The history of Halloween and celebrating it safely

Halloween is celebrated annually on 31st October. But what do you actually know about the origins of the occasion? Education experts, PlanBee, have the facts…


The history of Halloween

The tradition originated with the ancient Celtic festival of Samhain. Samhain is an ancient Celtic pagan religious festival that marks the end of the harvest and the start of winter. The celebrations included people lighting bonfires and wearing costumes to ward off ghosts. This festival is thought to date back to neolithic times, pre 2500 BC. 


Lit bonfire
Bonfires were part of the ancient Celtic festival of Samhain.

In the eighth century, Pope Gregory III decided 1st November should be a time to honour all saints. The evening before All Saints Day was known as All Hallows’ Eve, and later Halloween. All Hallows' Eve, is a Christian religious observance that includes going to church and lighting candles on the graves of the dead. Traditionally Christians didn’t eat meat on this day and Potato Pancakes were a popular choice of food. 


Potato pancake
Potato pancakes were a popular food on All Hallows' Eve.

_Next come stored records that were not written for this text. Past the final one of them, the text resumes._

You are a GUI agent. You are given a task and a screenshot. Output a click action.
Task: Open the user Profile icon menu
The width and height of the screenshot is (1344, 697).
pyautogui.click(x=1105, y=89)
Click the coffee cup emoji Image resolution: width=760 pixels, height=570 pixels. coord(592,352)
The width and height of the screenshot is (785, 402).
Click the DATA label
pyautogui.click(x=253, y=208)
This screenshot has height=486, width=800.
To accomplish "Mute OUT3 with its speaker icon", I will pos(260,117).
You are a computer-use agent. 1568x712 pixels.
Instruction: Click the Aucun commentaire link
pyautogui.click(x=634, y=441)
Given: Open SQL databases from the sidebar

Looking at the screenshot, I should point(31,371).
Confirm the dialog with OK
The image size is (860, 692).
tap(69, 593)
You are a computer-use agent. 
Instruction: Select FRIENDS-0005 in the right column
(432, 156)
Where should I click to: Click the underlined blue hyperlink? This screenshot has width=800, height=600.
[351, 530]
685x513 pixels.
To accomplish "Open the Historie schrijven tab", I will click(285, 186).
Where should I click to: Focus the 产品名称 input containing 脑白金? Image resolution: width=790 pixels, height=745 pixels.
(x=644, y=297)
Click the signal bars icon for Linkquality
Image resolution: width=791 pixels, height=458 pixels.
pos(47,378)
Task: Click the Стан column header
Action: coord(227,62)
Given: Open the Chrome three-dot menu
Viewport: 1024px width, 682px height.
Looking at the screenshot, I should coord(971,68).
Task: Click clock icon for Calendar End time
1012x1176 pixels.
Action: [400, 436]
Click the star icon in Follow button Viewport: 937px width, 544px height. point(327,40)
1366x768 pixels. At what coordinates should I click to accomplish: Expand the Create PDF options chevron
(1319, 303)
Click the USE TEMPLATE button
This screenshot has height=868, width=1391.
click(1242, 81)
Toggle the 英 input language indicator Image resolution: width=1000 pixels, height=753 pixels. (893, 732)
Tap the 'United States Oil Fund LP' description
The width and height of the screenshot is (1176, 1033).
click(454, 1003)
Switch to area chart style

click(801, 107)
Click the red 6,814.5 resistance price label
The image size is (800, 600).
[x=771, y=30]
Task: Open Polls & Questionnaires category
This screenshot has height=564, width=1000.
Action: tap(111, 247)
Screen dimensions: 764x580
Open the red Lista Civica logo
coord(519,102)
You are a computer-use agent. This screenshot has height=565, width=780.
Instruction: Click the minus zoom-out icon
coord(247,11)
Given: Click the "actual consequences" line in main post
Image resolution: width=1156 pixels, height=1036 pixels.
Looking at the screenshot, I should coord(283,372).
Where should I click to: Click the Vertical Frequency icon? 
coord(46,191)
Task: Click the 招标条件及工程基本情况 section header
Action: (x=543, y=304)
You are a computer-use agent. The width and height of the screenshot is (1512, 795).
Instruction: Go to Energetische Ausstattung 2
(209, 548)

Over time, Halloween became the more commercial and secular celebration we have today that includes trick-or-treating, carving pumpkins, wearing costumes and eating treats.


Pumpkin carving
Pumpkin carving, dressing up and trick-or-treating are all a part of Halloween celebrations today.


Celebrating Halloween safely

Halloween 2020 is going to be a bit different to previous years. Children putting their hands into several bowls of communal sweets feels like something from another life. Can we incorporate dressing up, community spirit, an evening walk and trick or treating while observing social distancing?

Yes! We can! 

Many communities are organising a halloween trail for their young trick-or-treaters. Instead of knocking door to door, why not take your children on a trail, too? If you'd like to take part in a halloween trail, or organise one yourself, you could put this spooky picture from PlanBee in your window! Parents can scan the QR code in the picture to receive a free halloween activity pack with colouring sheets, puzzles and activities.

QR code for a Ffee Halloween pack

Take your children on walks around your local area and see how many halloween pictures you can spot. You could give your child the chance to pick a treat from your own selection each time they spot a picture on the halloween treasure hunt.